### Task prompt
Give back only the lines from the one with "July 2016 (500, 1555)" through the last line of the data, exactly as they appear.

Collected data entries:
* * * * * * * * *
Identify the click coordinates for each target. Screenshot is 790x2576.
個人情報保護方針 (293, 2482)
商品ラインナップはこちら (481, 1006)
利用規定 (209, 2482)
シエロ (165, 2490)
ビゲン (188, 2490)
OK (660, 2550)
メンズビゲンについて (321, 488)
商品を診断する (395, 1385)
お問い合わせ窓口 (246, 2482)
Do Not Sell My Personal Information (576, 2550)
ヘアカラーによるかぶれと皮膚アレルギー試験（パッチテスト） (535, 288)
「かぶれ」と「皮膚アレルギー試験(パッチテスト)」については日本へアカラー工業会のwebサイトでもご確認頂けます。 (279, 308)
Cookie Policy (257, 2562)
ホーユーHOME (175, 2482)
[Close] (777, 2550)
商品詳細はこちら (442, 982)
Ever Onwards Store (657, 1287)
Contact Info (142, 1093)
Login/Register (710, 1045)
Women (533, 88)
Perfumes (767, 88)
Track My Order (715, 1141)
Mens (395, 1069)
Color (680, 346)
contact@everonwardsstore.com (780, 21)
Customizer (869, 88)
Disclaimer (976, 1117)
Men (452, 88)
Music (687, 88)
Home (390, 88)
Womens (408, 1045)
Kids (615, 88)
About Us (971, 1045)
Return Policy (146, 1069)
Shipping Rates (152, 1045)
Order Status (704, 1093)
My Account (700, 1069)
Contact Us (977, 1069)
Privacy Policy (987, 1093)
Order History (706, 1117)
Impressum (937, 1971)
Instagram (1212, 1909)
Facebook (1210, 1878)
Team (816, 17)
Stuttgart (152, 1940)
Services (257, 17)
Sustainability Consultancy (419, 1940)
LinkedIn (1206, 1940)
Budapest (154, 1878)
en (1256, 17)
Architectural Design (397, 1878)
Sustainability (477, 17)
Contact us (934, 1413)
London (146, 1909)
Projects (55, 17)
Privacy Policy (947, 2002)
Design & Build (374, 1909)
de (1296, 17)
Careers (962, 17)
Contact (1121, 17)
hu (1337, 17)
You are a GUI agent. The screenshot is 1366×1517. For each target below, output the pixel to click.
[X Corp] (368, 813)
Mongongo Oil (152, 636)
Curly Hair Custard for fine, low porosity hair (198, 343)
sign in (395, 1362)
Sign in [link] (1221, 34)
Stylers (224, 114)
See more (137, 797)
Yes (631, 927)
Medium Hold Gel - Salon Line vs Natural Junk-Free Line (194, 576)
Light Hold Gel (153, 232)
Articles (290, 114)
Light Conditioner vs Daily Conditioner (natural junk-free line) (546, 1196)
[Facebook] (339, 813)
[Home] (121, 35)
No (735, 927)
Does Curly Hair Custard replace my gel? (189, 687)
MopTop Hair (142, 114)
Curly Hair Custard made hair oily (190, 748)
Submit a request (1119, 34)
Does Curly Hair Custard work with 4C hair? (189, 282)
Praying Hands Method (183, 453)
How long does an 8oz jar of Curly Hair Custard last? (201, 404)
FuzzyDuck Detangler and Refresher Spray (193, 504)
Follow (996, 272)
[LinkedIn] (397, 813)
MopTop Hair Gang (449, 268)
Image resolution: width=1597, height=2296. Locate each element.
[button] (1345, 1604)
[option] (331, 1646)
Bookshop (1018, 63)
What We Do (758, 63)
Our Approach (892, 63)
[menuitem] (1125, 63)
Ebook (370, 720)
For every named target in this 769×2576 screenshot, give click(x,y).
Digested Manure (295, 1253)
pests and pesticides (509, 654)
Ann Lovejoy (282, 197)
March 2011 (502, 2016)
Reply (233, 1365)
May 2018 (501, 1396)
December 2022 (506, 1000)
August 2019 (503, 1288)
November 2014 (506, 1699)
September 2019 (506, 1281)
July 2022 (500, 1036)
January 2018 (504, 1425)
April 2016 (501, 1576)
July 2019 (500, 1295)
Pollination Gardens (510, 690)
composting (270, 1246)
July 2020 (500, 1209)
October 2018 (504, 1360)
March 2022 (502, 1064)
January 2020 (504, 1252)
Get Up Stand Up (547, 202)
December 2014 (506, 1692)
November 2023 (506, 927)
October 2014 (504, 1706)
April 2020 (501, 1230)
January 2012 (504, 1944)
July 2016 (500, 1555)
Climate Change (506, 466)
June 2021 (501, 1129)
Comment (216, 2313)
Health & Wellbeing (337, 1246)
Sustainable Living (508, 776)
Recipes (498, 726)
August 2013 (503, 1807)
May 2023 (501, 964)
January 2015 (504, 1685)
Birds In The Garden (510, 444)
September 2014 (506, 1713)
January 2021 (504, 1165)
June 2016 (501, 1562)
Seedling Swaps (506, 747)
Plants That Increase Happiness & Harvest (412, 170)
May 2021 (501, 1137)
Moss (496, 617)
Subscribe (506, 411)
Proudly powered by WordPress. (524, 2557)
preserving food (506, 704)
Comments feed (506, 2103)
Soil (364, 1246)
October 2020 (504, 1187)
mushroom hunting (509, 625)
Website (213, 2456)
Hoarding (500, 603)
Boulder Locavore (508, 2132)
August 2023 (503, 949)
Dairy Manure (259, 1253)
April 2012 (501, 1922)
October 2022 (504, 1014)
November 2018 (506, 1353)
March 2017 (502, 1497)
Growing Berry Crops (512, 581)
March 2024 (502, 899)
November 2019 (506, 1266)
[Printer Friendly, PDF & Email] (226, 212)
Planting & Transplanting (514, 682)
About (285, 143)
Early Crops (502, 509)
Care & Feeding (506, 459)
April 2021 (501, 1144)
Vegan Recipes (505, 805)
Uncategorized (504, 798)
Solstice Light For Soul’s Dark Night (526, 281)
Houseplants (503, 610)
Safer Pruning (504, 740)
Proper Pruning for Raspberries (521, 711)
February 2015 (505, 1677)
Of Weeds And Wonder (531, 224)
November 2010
* * * * * * * * *
### Your response
July 2016 (500, 1555)
Climate Change (506, 466)
June 2021 (501, 1129)
Comment (216, 2313)
Health & Wellbeing (337, 1246)
Sustainable Living (508, 776)
Recipes (498, 726)
August 2013 (503, 1807)
May 2023 (501, 964)
January 2015 (504, 1685)
Birds In The Garden (510, 444)
September 2014 (506, 1713)
January 2021 (504, 1165)
June 2016 (501, 1562)
Seedling Swaps (506, 747)
Plants That Increase Happiness & Harvest (412, 170)
May 2021 (501, 1137)
Moss (496, 617)
Subscribe (506, 411)
Proudly powered by WordPress. (524, 2557)
preserving food (506, 704)
Comments feed (506, 2103)
Soil (364, 1246)
October 2020 (504, 1187)
mushroom hunting (509, 625)
Website (213, 2456)
Hoarding (500, 603)
Boulder Locavore (508, 2132)
August 2023 (503, 949)
Dairy Manure (259, 1253)
April 2012 (501, 1922)
October 2022 (504, 1014)
November 2018 (506, 1353)
March 2017 (502, 1497)
Growing Berry Crops (512, 581)
March 2024 (502, 899)
November 2019 (506, 1266)
[Printer Friendly, PDF & Email] (226, 212)
Planting & Transplanting (514, 682)
About (285, 143)
Early Crops (502, 509)
Care & Feeding (506, 459)
April 2021 (501, 1144)
Vegan Recipes (505, 805)
Uncategorized (504, 798)
Solstice Light For Soul’s Dark Night (526, 281)
Houseplants (503, 610)
Safer Pruning (504, 740)
Proper Pruning for Raspberries (521, 711)
February 2015 (505, 1677)
Of Weeds And Wonder (531, 224)
November 2010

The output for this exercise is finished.